September 25: Biodiesel and Stoichiometry Lab

Biodiesel and Stoichiometry Lab

Today, we conduced another lab about finding the percentage yield of biodiesel in the lab "Biodiesel and Stoichiometry Lab", in Section 1.31.

Equation used: Glycende (veg. oil) + 3CH3OH = Biodiesel + Glycerol

Purpose of Lab: Students will learn about the process of creating biodiesel. Biodiesel is created from fat or oil. This fat or oil can sometimes be feedstock fat or oil. It is reacted with an alcohol, in our case methanol, with a catalyst (sodium hydroxide).  Biodiesel can be used to as fuel for cars. Also the Glycerol can be used to create soap. 
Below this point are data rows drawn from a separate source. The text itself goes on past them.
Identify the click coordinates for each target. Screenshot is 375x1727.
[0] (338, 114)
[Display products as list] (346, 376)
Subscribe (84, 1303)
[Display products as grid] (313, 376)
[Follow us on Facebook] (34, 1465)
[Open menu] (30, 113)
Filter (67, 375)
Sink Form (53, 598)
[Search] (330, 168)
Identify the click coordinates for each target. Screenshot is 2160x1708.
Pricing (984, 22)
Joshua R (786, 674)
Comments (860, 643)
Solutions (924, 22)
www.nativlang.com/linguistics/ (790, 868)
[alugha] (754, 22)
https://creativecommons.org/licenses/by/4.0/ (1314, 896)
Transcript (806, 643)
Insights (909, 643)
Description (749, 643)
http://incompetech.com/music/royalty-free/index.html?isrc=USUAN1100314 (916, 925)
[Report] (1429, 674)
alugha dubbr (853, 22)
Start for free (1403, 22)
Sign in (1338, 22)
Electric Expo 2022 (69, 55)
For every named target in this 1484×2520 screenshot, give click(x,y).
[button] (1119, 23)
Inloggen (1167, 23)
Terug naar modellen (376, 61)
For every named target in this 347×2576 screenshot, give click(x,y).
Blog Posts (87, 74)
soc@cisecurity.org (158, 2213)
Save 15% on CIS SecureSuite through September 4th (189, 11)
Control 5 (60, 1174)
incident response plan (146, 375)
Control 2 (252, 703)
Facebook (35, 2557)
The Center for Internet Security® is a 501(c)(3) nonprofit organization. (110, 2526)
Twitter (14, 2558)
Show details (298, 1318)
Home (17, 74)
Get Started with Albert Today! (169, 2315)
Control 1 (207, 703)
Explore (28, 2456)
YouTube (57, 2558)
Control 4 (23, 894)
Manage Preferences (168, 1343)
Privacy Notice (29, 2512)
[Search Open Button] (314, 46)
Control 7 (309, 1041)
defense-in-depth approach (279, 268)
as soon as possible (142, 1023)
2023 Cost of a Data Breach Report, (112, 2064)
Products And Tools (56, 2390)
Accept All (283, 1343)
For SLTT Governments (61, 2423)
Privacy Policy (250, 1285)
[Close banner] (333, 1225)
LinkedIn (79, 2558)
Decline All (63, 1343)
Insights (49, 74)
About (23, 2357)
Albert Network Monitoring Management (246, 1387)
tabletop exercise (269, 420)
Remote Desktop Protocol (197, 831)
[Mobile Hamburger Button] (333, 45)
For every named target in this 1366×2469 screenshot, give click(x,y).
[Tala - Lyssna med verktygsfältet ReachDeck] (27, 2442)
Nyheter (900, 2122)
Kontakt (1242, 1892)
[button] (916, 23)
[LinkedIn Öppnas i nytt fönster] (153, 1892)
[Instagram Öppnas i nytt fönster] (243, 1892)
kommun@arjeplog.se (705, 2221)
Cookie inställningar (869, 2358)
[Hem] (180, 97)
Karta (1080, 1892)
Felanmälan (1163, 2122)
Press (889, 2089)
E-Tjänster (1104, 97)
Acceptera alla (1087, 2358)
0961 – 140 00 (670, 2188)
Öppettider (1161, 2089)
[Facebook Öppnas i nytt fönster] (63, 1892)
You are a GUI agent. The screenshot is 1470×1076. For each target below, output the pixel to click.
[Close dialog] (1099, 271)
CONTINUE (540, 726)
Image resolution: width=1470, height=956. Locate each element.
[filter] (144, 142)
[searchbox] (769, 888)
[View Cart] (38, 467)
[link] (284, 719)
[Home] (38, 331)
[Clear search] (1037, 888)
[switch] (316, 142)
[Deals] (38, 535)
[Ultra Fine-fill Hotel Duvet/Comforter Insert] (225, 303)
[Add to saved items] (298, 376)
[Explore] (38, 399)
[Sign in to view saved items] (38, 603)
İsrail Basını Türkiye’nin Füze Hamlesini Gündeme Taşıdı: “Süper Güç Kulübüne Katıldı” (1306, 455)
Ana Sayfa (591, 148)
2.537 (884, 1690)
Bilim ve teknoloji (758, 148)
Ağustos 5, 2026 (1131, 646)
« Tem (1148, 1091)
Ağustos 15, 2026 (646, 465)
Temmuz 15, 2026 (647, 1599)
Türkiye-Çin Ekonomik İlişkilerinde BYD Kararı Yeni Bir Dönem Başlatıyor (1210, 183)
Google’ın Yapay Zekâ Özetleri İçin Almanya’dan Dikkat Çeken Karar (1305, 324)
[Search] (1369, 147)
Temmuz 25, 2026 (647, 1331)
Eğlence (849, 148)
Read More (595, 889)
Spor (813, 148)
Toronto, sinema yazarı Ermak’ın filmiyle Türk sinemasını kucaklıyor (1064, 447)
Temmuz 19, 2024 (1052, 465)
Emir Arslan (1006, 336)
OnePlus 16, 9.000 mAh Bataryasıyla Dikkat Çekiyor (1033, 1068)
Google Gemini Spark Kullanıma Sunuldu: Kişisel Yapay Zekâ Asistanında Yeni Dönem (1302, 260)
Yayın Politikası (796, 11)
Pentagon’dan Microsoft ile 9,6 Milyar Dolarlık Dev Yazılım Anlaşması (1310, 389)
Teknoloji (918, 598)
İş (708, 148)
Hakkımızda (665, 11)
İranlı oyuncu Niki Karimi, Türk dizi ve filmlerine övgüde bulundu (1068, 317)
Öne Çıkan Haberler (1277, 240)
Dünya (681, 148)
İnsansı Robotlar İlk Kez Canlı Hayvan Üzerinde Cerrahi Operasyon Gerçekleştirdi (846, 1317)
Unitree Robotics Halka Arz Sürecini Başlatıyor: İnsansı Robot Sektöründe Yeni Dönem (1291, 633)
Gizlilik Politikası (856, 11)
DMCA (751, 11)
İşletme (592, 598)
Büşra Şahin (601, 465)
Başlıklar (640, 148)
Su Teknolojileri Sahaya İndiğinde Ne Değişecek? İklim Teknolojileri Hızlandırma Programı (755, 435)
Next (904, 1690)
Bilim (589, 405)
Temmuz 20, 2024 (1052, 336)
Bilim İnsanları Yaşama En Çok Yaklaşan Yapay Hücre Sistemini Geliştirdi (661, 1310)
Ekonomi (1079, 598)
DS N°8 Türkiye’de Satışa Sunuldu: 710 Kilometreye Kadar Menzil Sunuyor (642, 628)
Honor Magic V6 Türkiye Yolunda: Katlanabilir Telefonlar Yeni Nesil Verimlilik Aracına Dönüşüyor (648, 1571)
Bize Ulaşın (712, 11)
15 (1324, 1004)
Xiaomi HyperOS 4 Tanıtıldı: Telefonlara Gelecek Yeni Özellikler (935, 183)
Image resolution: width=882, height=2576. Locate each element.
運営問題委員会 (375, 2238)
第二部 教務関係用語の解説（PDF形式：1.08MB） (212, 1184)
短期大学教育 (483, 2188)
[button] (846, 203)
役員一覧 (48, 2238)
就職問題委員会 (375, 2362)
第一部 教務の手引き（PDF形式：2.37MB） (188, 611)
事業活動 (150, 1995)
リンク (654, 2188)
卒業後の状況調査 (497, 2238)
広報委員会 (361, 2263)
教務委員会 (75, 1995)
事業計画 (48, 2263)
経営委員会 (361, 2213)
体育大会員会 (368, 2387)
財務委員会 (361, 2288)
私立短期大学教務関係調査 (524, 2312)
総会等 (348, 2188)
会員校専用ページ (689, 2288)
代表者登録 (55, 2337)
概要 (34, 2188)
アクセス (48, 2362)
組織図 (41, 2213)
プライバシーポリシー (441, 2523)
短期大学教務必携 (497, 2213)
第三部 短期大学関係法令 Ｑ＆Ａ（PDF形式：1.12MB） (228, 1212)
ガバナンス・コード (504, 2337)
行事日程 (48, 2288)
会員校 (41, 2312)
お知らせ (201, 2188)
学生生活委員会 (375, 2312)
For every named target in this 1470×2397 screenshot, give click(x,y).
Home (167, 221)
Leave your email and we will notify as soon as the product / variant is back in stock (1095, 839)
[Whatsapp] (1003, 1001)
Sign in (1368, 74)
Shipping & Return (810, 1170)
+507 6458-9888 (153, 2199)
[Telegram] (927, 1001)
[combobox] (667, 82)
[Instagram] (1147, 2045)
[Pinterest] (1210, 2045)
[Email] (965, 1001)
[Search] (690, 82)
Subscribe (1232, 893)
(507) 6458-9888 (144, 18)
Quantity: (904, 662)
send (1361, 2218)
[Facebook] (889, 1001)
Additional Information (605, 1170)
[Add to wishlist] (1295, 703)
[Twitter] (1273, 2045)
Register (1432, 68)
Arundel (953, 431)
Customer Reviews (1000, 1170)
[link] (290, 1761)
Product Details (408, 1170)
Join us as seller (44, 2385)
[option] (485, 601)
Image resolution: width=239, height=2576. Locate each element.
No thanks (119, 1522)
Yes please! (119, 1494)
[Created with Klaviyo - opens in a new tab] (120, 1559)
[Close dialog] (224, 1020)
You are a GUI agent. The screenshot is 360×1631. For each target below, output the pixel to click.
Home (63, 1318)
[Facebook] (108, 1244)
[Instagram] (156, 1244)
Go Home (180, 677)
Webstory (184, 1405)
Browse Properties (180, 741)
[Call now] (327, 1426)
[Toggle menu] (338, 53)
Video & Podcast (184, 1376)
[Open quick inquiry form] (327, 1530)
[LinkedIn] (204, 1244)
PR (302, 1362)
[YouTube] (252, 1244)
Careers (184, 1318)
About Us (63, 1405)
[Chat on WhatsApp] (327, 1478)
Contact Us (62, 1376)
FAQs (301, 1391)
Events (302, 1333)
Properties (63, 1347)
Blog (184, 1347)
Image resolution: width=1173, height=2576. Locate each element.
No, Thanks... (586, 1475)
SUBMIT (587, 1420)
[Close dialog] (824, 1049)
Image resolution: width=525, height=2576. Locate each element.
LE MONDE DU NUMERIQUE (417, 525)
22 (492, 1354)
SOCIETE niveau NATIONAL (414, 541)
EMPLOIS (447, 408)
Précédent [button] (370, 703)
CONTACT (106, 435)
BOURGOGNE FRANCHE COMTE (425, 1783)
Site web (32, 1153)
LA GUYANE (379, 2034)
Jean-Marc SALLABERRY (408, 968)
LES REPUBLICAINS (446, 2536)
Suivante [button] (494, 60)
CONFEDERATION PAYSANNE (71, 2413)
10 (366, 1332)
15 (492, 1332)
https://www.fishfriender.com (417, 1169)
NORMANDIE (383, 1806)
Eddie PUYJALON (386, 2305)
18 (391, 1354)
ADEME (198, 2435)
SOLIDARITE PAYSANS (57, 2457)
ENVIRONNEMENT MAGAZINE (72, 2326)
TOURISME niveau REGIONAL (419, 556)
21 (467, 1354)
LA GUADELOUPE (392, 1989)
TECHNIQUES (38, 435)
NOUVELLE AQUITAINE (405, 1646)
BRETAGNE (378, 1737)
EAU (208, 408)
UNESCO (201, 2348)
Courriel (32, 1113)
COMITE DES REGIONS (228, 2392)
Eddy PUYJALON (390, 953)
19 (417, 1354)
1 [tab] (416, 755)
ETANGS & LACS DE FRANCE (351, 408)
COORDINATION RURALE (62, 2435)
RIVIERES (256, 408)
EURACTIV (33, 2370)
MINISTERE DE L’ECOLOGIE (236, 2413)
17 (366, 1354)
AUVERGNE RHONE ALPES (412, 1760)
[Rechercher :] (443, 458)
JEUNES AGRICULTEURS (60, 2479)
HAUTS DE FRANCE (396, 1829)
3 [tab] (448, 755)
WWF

Today in class most students did all two steps in the lab. First was the reaction, second was the separation. 

Procedure Part 1: 

1. Measure out 25 (we halved the amounts) ml of methanol (3CH3OH).
2. Weight 1.12 grams of KOH (catalyst).
3. Combine methanol and KOH, stir until the KOH dissolves. You know have potassium methoxide.
4. Measure out 125 ml of vegetable oil and add to methodixe mixture. 
5. Heat mixture to in-between 55-60 Celsius. Stir on plate, however, keep it constantly around 55-60 Celsius. Do this for around 45 minutes. 
6. After 45 minutes pour into separation funnel and let it sit for 10-15 minutes. 

Procedure Part 2: 

1. Slowly drain the bottom layer into a small beaker. This is the layer of glycerol. When all glycerol is done stop the plug. 
2. Drain the rest of the biodiesel and measure the mass. 

Measuring the masses of the starting materials: 

1. Mass = Density x Volume
2. Mass of KOH  
1. 1.11 (±) 0.1 g
3. Mass of methanol  (3CH3OH) 
1. 0.79 (density) x 25 (volume) = 19.75 g
4. Mass of oil 
1.  0.9 (density) x 125 (volume) = 112.5 g

Finding the Limiting Reactant: 

1. Mole of the Oil is .127 g 
1. mass/ molar mass = mole
2. 112.5/ 885.4 (given) 
3. .127 
2. Mole of 3CH3OH is .616
1. Mass/ molar mass = mole
2. 19.75/ 32.05
3. .616
3. The ratio is 1:3 
1. times .127 by 3 you get .39 
2. You have more then .39 mole of 3CH3OH 
3. So 3CH3OH is in excess and the oil is the limiting factor 

Finding the theoretical yield of the biodiesel:

1. How much of the product will be created in ideal conditions
2. Multiply the amount of moles of the limiting reagent by the ration of the limiting regent 
1. .127  x 3 
2. .39
3. Multiple that by the molar mass.
1. 0.39  = mass/ 292 
1. 292 is the molar mass of the biodiesel 
2. theoretical yield= 113.8

Finding the actual yield of biodiesel:

1. How much of the product will be created 
2. 104.85 g 
1. Difference from others is we spilled some of our biodiesel so we will have less. 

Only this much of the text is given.